No, this is a relatively _new_ phenomenon that arose after WWI, when warfare
became highly industrialized and too costly to fight personally for the rich.

During WWI, the aristocracy led from the _front_ , as was their traditional
calling, and they were mowed down in droves just like the most common soldier.

For the British, an entire generation of their sons were killed at Marne,
Verdun, the Somme, Ypres, and other large battles, and the effect was stark:

 _At the outset of the 1870 's, the British aristocracy could rightly consider
themselves the most fortunate people on earth: they held the lion's share of
land, wealth, and power in the world's greatest empire. By the end of the
1930's they had lost not only a generation of sons in the First World War, but
also much of their prosperity, prestige and political significance._ [1]

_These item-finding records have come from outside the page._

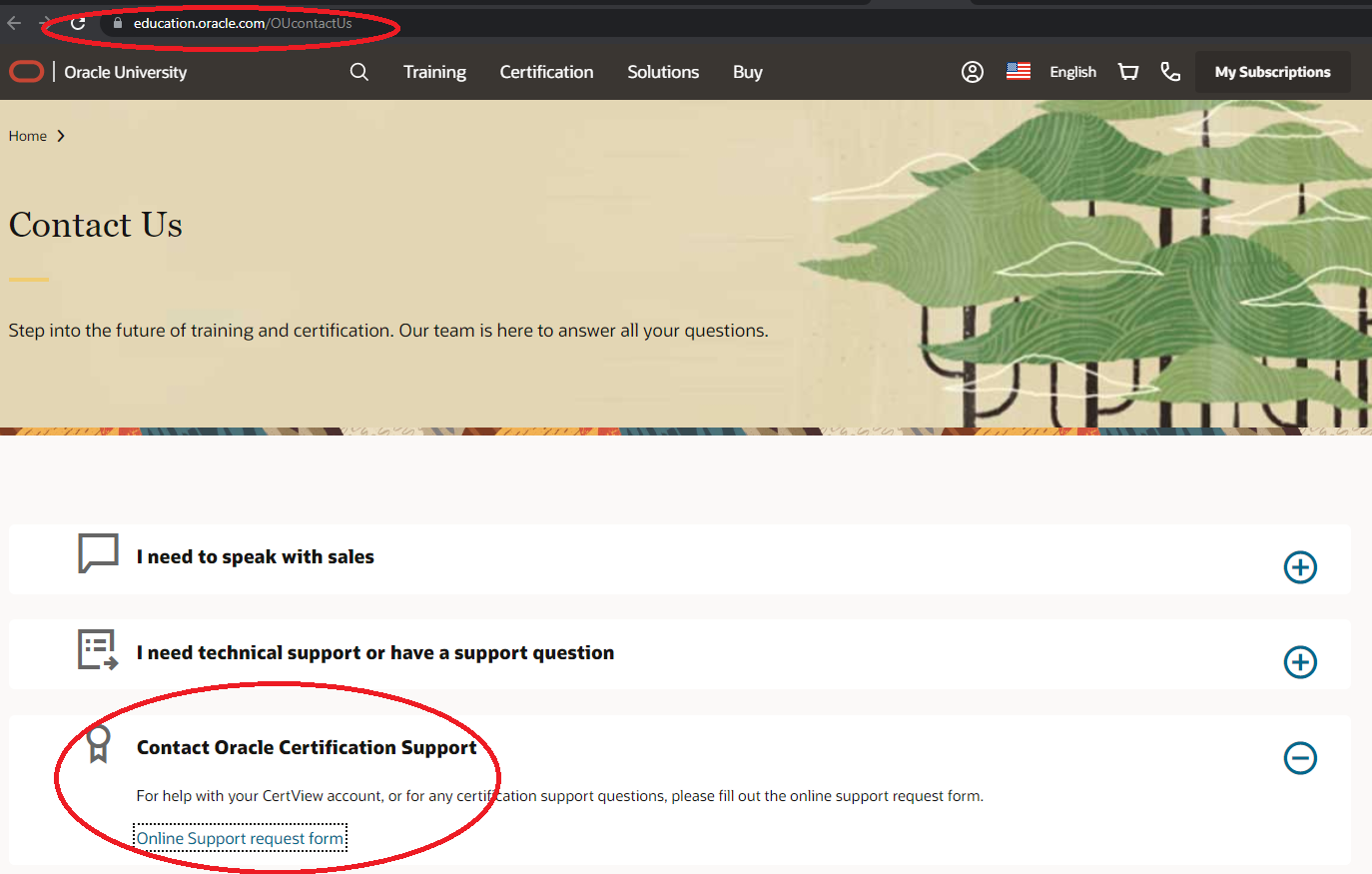Open the user account profile icon
This screenshot has width=1372, height=874.
[972, 72]

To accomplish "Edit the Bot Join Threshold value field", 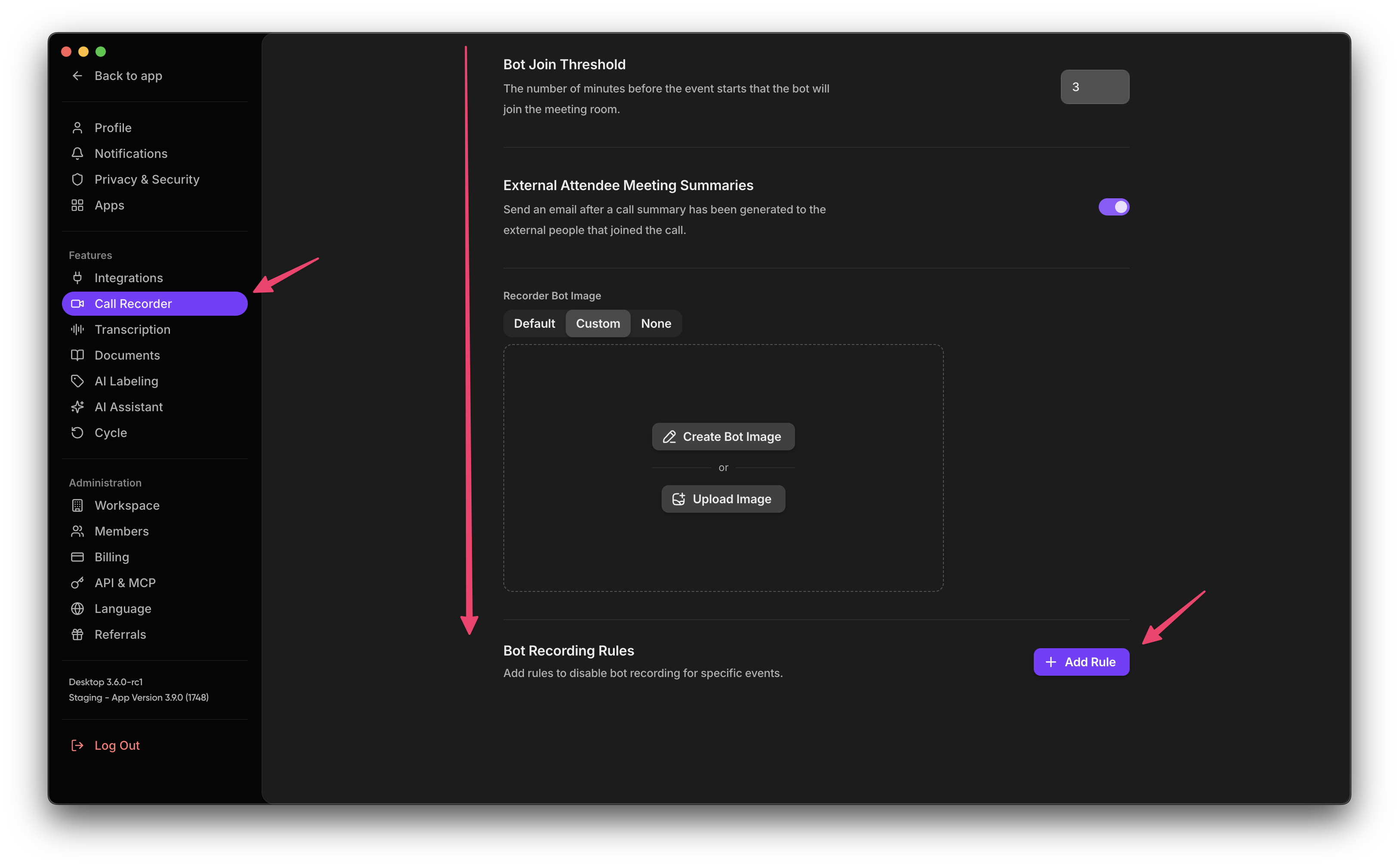I will click(x=1094, y=87).
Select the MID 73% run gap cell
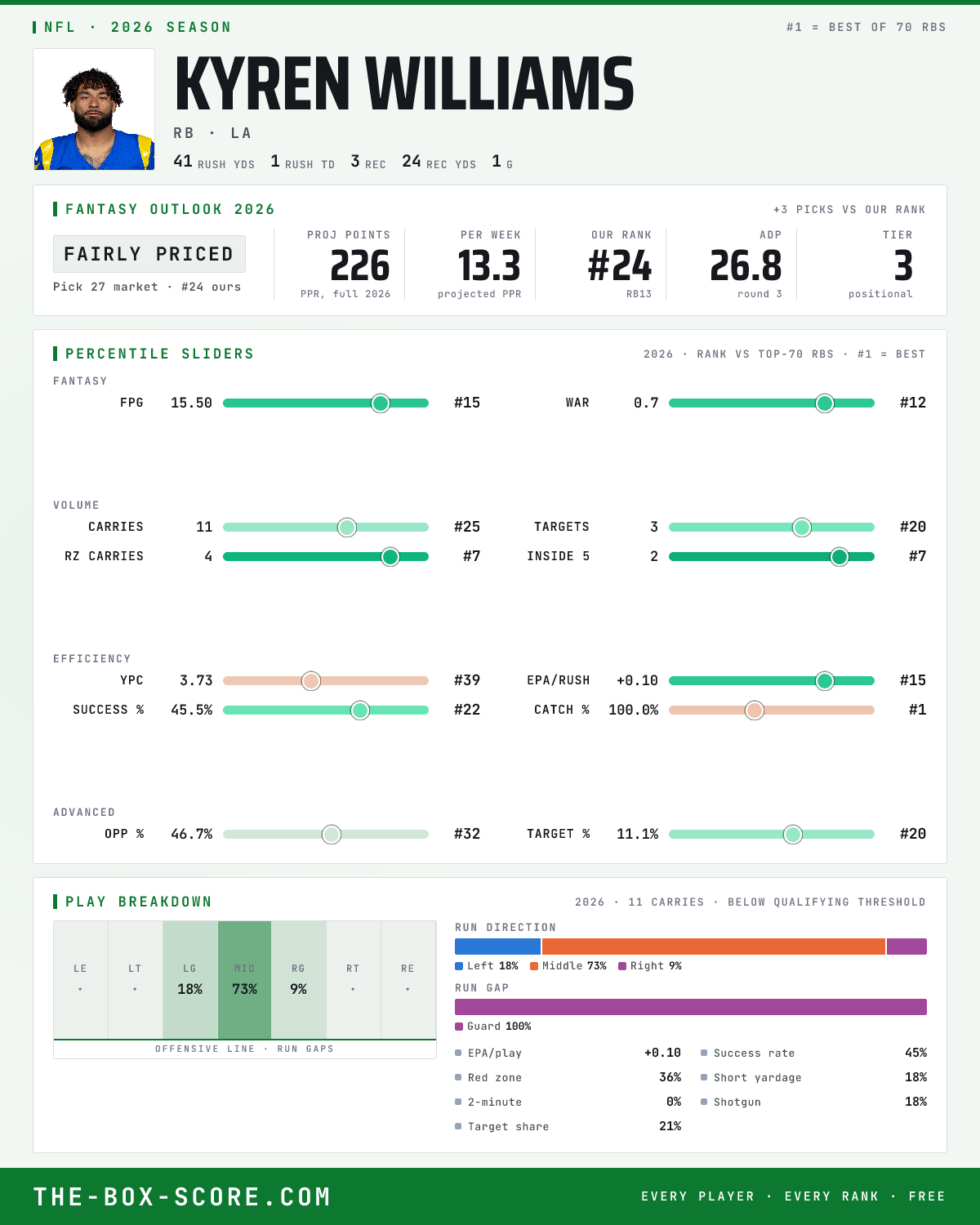This screenshot has height=1225, width=980. pyautogui.click(x=244, y=980)
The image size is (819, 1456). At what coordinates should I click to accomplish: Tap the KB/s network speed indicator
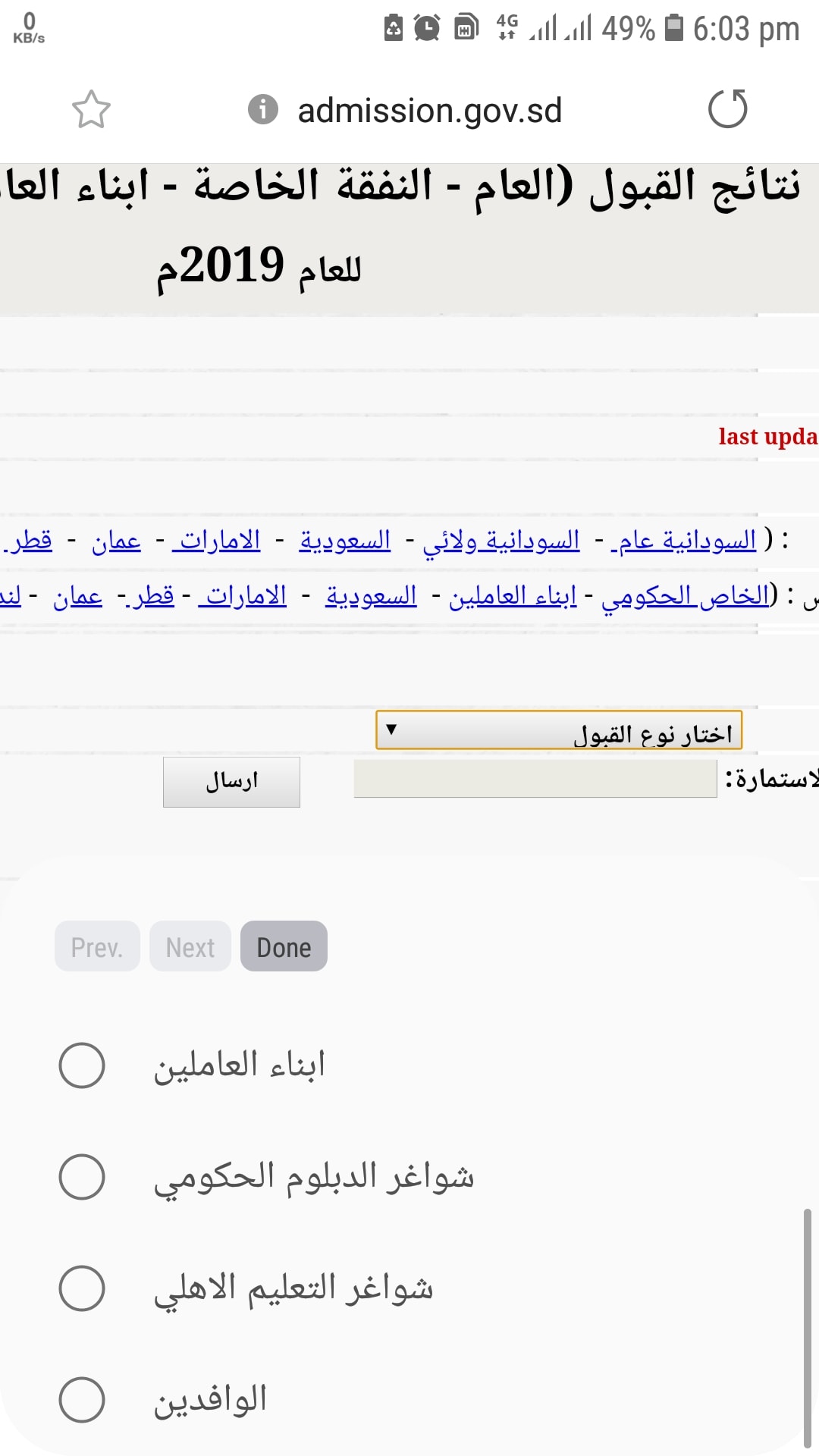coord(29,29)
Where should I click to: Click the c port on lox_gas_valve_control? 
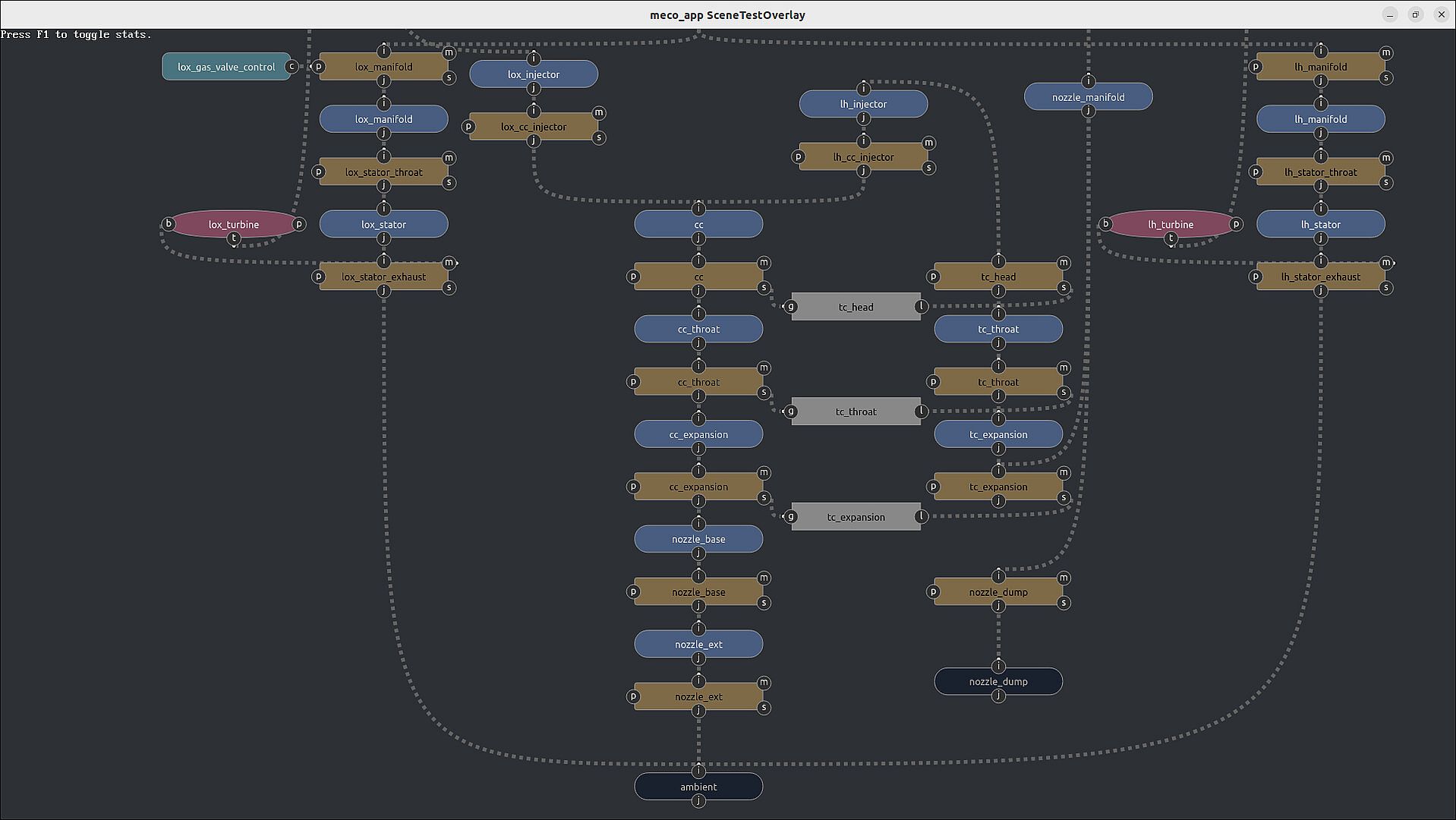(x=292, y=67)
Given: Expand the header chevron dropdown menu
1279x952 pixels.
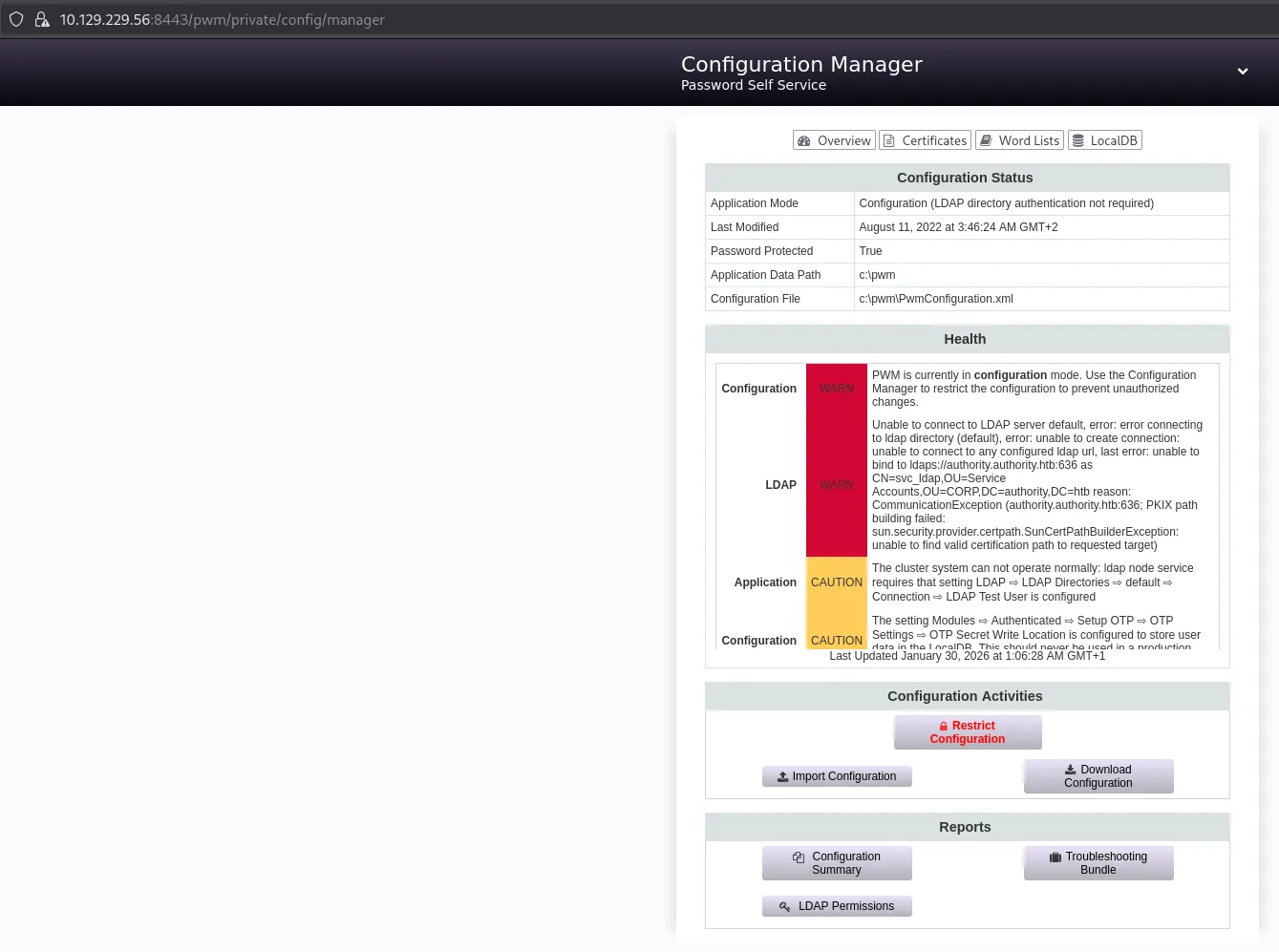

This largely held true for the Austro-Hungarian elite (they were decimated and
the empire was torn apart), the Germans, and every other participant in the
fight.

Note that historically, _European aristocrats were military elites_ and were
descended from the knightly class. The whole reason they were a cut above the
population was because they would fight and take the danger first. The
realization after WWI that war was simply a number's game doomed the
legitimacy of their leadership in all countries.

[1]
[https://www.goodreads.com/book/show/750411.The_Decline_and_F...](https://www.goodreads.com/book/show/750411.The_Decline_and_Fall_of_the_British_Aristocracy)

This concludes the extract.